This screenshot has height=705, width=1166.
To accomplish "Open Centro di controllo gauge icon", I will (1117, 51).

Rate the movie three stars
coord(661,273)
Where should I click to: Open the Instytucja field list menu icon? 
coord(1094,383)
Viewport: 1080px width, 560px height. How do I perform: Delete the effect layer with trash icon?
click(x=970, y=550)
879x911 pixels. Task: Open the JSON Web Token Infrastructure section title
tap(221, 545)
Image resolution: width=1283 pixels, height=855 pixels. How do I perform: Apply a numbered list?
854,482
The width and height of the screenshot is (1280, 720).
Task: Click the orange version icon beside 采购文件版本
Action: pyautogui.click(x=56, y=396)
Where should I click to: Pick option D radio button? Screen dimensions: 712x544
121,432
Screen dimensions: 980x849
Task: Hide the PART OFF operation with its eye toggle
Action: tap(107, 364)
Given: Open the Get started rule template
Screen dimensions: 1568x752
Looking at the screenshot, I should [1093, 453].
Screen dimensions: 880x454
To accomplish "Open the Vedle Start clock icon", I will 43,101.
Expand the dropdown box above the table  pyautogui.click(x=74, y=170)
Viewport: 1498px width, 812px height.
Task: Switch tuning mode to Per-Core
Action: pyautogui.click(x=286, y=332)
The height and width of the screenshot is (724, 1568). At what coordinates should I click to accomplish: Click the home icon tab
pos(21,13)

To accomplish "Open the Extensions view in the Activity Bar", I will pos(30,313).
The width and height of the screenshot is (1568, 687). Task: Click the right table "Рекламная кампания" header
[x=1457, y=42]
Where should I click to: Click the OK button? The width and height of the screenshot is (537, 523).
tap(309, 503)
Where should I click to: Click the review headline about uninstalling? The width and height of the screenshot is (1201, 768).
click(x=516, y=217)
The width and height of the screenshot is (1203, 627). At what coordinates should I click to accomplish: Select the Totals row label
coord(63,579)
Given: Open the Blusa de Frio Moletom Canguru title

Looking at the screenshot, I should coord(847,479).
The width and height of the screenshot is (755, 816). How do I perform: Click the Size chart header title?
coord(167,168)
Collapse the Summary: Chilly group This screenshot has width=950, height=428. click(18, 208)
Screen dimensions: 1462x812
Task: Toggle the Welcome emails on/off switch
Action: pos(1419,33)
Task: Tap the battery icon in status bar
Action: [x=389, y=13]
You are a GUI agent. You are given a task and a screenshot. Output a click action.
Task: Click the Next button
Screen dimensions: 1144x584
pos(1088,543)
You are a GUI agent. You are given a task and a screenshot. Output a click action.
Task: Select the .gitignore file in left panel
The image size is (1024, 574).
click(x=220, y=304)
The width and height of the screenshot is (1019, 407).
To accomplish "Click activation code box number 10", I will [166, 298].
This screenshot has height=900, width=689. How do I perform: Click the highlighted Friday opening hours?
----------
** Brief **
Edit the stretch of rows from the line containing "Given: Open the Get started rule template" through the line containing "I will pos(30,313)." by replacing "Screen dimensions" with "Screen size", and write out only those lines, keeping everything else unchanged.

** Result for this exercise **
Given: Open the Get started rule template
Screen size: 1568x752
Looking at the screenshot, I should [1093, 453].
Screen size: 880x454
To accomplish "Open the Vedle Start clock icon", I will 43,101.
Expand the dropdown box above the table  pyautogui.click(x=74, y=170)
Viewport: 1498px width, 812px height.
Task: Switch tuning mode to Per-Core
Action: pyautogui.click(x=286, y=332)
The height and width of the screenshot is (724, 1568). At what coordinates should I click to accomplish: Click the home icon tab
pos(21,13)

To accomplish "Open the Extensions view in the Activity Bar", I will pos(30,313).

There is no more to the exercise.